▸ PROBLEM TO WORK ON
For the records below, print the lines from the line with "Camper of Caravan exporteren (106, 1643)" through the line with "and (1232, 997)" exactly as written; include both end lines and exclude the rest.

▸ GIVEN INFORMATION
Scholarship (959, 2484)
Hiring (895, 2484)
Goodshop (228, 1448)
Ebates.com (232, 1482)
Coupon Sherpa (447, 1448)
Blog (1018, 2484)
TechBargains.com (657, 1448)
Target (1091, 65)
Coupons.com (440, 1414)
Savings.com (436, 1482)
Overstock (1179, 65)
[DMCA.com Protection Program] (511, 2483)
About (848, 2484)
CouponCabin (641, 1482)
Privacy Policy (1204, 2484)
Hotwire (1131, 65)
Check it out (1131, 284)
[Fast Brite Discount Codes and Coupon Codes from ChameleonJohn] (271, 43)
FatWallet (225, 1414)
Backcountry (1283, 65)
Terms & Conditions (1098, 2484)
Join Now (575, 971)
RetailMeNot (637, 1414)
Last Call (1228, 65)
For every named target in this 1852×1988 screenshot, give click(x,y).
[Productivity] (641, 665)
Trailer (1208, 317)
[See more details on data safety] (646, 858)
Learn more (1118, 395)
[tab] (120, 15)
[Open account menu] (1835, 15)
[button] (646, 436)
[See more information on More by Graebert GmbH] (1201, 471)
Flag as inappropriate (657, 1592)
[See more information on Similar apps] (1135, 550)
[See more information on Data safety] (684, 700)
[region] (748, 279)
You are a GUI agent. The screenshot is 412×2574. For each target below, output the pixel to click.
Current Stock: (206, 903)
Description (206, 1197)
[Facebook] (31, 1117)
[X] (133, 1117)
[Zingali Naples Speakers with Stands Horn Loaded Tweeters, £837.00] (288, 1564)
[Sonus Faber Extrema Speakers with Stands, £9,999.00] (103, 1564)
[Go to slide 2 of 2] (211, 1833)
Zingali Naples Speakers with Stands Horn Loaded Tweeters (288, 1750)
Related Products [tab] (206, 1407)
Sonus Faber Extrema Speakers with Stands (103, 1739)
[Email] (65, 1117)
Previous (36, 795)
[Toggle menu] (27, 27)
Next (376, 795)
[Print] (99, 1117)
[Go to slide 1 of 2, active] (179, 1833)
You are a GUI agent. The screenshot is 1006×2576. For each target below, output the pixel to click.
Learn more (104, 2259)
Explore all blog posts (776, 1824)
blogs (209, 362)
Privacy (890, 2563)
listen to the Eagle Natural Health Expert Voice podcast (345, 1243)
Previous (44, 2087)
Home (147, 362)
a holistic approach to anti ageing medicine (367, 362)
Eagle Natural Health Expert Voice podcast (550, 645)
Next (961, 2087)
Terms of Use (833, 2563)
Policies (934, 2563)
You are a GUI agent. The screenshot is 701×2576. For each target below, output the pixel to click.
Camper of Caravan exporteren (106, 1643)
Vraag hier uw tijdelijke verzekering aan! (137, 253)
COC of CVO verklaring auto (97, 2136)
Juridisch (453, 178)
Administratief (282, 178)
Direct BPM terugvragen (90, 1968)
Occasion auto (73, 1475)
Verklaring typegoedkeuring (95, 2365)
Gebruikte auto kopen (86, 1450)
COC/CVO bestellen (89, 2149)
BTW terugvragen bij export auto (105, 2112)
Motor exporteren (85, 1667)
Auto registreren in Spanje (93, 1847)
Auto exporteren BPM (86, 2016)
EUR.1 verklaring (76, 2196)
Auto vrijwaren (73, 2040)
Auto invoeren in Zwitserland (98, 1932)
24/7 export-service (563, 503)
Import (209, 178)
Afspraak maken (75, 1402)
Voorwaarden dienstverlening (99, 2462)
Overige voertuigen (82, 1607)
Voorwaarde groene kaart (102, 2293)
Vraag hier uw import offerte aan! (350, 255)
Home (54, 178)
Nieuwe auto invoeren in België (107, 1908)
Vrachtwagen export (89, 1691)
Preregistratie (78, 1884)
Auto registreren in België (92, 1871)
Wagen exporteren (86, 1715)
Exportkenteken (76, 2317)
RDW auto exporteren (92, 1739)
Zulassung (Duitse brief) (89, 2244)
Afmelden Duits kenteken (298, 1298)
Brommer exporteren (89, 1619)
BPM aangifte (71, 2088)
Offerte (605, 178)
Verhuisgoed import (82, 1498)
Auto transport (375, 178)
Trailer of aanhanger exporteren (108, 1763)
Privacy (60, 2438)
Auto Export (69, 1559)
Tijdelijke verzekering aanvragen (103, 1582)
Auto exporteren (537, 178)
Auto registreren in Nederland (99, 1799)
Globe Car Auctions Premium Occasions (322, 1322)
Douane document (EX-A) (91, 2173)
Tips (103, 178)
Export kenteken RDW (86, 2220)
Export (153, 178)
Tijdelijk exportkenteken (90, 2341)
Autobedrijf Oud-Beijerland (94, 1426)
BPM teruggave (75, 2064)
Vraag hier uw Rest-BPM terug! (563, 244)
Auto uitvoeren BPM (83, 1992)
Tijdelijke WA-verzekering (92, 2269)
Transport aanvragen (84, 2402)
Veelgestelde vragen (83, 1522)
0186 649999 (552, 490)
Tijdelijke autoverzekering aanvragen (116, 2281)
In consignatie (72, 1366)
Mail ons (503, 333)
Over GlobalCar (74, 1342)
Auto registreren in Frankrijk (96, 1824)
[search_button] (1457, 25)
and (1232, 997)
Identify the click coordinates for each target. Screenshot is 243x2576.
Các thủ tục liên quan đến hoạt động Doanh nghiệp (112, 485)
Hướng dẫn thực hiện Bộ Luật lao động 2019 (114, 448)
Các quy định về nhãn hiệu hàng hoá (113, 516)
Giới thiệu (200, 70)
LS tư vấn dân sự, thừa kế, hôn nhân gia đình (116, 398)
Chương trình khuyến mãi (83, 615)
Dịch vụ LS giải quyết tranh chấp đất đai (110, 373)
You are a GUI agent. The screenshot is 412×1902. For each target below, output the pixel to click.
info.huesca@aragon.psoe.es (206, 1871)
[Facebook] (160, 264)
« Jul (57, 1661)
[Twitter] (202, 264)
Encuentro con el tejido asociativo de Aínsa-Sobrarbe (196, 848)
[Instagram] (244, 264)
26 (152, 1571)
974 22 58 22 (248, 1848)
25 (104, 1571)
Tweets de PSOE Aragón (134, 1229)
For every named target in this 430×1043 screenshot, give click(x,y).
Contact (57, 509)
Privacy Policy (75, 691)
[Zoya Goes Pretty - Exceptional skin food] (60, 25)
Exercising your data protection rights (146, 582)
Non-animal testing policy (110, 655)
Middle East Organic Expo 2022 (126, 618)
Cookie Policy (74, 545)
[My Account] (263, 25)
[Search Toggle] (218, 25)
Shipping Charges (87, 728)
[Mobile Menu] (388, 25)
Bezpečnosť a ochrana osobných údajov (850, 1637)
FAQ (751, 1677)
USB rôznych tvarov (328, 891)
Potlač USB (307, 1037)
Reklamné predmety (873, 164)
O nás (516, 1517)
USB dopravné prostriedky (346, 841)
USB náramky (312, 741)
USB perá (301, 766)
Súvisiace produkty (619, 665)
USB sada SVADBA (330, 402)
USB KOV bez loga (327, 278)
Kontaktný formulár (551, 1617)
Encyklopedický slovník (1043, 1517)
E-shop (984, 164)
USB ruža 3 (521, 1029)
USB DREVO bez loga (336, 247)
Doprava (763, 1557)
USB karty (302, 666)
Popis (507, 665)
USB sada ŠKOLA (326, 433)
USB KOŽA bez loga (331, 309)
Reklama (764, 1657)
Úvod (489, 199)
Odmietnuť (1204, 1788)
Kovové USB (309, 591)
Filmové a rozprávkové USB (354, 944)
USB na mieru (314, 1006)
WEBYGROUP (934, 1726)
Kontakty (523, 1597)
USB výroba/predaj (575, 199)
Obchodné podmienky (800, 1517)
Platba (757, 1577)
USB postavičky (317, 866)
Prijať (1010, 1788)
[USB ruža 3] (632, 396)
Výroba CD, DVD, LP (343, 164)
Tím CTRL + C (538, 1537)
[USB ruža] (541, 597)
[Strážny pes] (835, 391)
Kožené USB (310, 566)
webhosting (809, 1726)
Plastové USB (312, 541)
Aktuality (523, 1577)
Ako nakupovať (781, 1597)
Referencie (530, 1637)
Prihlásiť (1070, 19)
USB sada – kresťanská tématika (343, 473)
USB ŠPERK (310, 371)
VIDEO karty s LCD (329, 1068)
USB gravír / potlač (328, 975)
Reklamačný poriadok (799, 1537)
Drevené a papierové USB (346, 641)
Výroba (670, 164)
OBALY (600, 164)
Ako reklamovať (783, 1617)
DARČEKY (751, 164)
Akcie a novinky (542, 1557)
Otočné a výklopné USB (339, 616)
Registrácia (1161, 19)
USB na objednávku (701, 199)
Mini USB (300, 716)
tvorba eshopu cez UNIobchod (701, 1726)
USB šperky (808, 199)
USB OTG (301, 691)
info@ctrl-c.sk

▸ EXERCISE OUTPUT
Camper of Caravan exporteren (106, 1643)
Vraag hier uw tijdelijke verzekering aan! (137, 253)
COC of CVO verklaring auto (97, 2136)
Juridisch (453, 178)
Administratief (282, 178)
Direct BPM terugvragen (90, 1968)
Occasion auto (73, 1475)
Verklaring typegoedkeuring (95, 2365)
Gebruikte auto kopen (86, 1450)
COC/CVO bestellen (89, 2149)
BTW terugvragen bij export auto (105, 2112)
Motor exporteren (85, 1667)
Auto registreren in Spanje (93, 1847)
Auto exporteren BPM (86, 2016)
EUR.1 verklaring (76, 2196)
Auto vrijwaren (73, 2040)
Auto invoeren in Zwitserland (98, 1932)
24/7 export-service (563, 503)
Import (209, 178)
Afspraak maken (75, 1402)
Voorwaarden dienstverlening (99, 2462)
Overige voertuigen (82, 1607)
Voorwaarde groene kaart (102, 2293)
Vraag hier uw import offerte aan! (350, 255)
Home (54, 178)
Nieuwe auto invoeren in België (107, 1908)
Vrachtwagen export (89, 1691)
Preregistratie (78, 1884)
Auto registreren in België (92, 1871)
Wagen exporteren (86, 1715)
Exportkenteken (76, 2317)
RDW auto exporteren (92, 1739)
Zulassung (Duitse brief) (89, 2244)
Afmelden Duits kenteken (298, 1298)
Brommer exporteren (89, 1619)
BPM aangifte (71, 2088)
Offerte (605, 178)
Verhuisgoed import (82, 1498)
Auto transport (375, 178)
Trailer of aanhanger exporteren (108, 1763)
Privacy (60, 2438)
Auto Export (69, 1559)
Tijdelijke verzekering aanvragen (103, 1582)
Auto exporteren (537, 178)
Auto registreren in Nederland (99, 1799)
Globe Car Auctions Premium Occasions (322, 1322)
Douane document (EX-A) (91, 2173)
Tips (103, 178)
Export kenteken RDW (86, 2220)
Export (153, 178)
Tijdelijk exportkenteken (90, 2341)
Autobedrijf Oud-Beijerland (94, 1426)
BPM teruggave (75, 2064)
Vraag hier uw Rest-BPM terug! (563, 244)
Auto uitvoeren BPM (83, 1992)
Tijdelijke WA-verzekering (92, 2269)
Transport aanvragen (84, 2402)
Veelgestelde vragen (83, 1522)
0186 649999 (552, 490)
Tijdelijke autoverzekering aanvragen (116, 2281)
In consignatie (72, 1366)
Mail ons (503, 333)
Over GlobalCar (74, 1342)
Auto registreren in Frankrijk (96, 1824)
[search_button] (1457, 25)
and (1232, 997)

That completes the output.